What are some of the questions we could answer if we could process this huge data set?

- How much revenue did we make by store, state?

- How much revenue did we make by product?

- How much revenue did we make by week, month, year?

Statistical Uses
----------------

Why are these interesting?

- These questions can help us figure out which products are selling
  in which markets, at what time of the year.

Engineering Problem
-------------------

To answer these questions we have to solve two problems:

- Store 100 TB of data

- Process 100 TB of data

Here is our starting point:

- To solve this problem we have been provided with 1000 commodity Linux servers.
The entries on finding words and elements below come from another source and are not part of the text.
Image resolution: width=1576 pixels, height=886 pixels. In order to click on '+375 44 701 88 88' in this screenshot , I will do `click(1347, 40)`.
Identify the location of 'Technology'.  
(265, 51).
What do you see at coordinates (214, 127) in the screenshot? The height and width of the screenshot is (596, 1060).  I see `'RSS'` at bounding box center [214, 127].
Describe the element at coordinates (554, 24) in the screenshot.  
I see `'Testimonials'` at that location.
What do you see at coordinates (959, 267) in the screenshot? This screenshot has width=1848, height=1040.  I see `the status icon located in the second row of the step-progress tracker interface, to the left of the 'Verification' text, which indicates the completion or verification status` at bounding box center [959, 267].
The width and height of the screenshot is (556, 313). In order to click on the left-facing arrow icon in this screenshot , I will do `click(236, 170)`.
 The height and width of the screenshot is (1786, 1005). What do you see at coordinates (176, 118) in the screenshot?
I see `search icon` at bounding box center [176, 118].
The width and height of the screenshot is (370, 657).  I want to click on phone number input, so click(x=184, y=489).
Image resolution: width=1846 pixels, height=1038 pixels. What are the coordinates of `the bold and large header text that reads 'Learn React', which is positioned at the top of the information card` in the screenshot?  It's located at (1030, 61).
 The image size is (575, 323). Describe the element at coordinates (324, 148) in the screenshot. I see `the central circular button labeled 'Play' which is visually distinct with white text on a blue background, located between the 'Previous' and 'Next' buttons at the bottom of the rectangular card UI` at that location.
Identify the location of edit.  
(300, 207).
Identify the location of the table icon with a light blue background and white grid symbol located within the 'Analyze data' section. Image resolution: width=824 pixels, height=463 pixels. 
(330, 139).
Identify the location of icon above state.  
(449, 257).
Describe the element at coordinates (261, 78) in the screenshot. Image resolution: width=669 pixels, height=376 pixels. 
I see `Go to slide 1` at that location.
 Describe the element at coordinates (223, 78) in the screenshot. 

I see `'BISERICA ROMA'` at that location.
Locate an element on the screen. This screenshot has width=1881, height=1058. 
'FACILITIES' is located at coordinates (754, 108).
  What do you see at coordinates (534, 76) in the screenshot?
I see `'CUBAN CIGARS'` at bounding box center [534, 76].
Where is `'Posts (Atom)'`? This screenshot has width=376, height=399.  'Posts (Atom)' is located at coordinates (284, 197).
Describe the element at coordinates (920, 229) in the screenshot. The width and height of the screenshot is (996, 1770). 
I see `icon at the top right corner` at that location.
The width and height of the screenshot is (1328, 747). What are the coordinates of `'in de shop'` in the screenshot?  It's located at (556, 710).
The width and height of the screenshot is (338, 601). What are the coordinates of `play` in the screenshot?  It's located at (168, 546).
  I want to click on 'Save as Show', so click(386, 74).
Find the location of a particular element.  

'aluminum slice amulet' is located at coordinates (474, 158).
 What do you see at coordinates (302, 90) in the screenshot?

- How can we organize these machines to store and process this data.

Objectives
----------

By the end of this class, we will be able to:

- Explain how HDFS splits up large files into blocks and stores them
  on a cluster.
  
- Explain how HDFS uses replication to ensure fault tolerance of the
  data.

- Explain how HDFS uses `fsimage` and `edits` files to ensure fault
  tolerance of the metadata.

<!--TODO: Sync up objectives with actual content-->

Hadoop Intro
============

Hadoop
------

Hadoop is a cluster operating system. It is made up of:

- HDFS, which coordinates storing large amounts of data on a
  cluster.

- MapReduce which coordinates processing data across a cluster of
  machines.

Google Papers
-------------

Hadoop, HDFS, and MapReduce are open source implementations of the
ideas in these papers from Google and Stanford.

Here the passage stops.